◆ GIVEN PROBLEM: Copy out word for word the part that opens with the row containing "Given: Star this dashboard as favorite" and closes with the row containing "pyautogui.click(x=169, y=92)", including both of those rows. Leave the pictures out.
-- START ITEMS --
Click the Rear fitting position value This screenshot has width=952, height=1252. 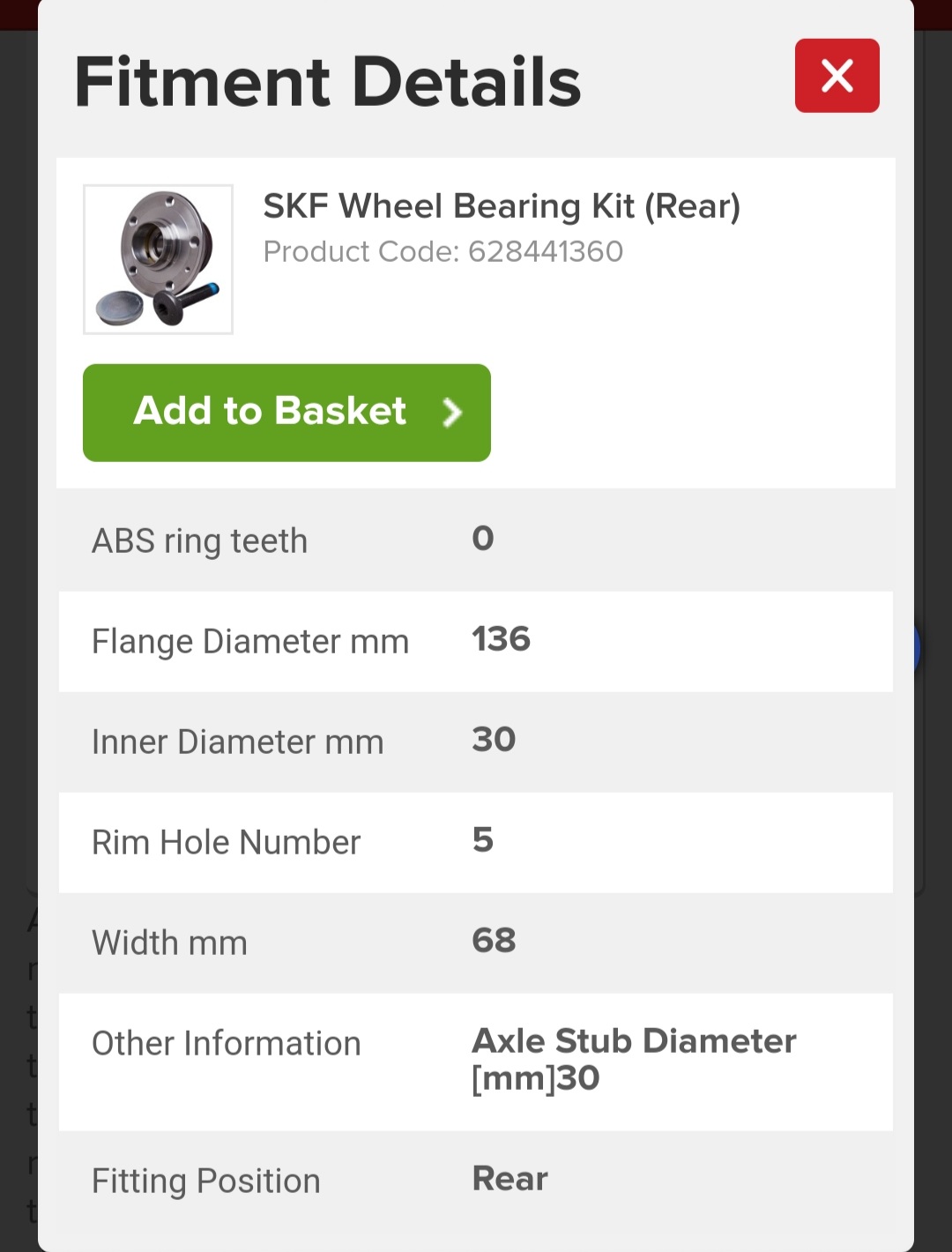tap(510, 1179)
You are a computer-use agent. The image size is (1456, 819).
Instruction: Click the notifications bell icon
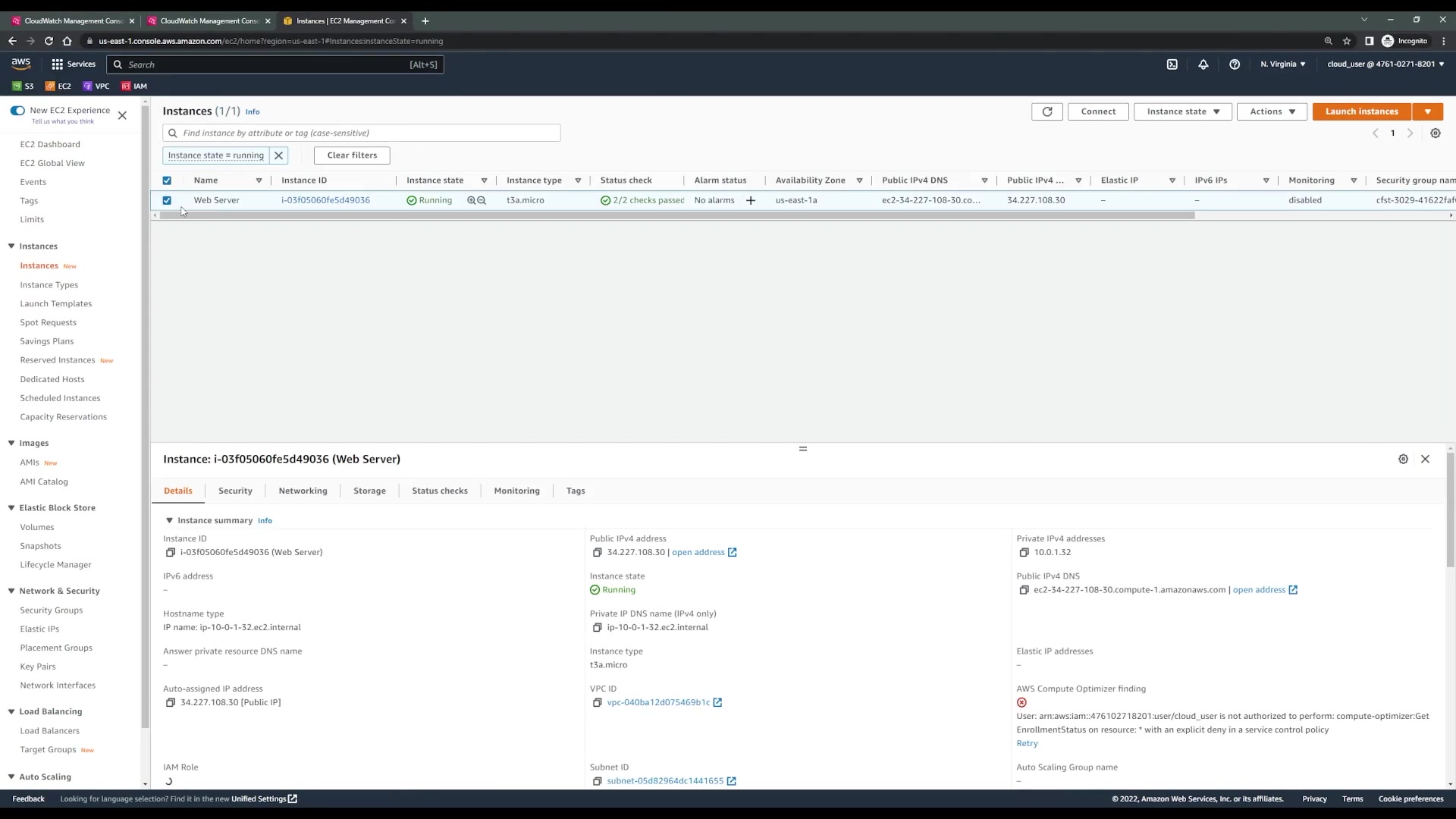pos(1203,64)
-- END ITEMS --
-- START ITEMS --
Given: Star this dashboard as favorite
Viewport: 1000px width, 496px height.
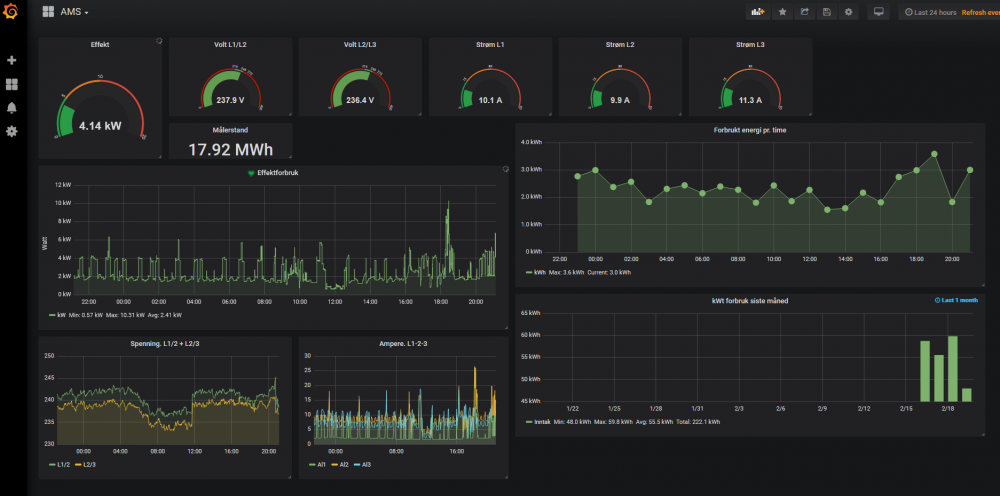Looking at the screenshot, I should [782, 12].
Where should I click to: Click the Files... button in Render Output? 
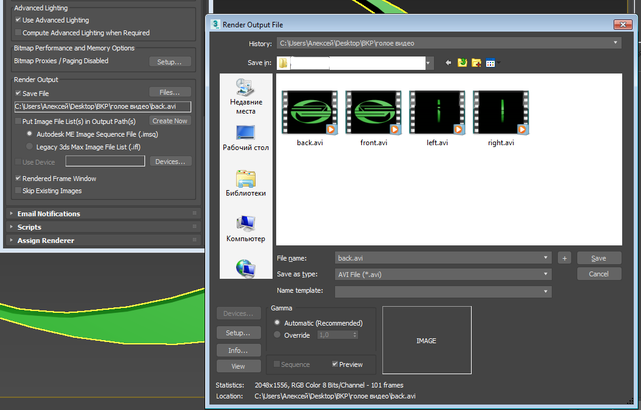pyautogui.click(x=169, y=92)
-- END ITEMS --
-- START ITEMS --
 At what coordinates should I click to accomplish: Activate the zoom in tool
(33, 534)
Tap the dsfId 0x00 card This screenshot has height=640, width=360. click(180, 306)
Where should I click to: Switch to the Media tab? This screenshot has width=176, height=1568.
-- END ITEMS --
◆ SOLUTION TO THE EXERCISE:
Given: Star this dashboard as favorite
Viewport: 1000px width, 496px height.
Looking at the screenshot, I should [782, 12].
Where should I click to: Click the Files... button in Render Output? 
pyautogui.click(x=169, y=92)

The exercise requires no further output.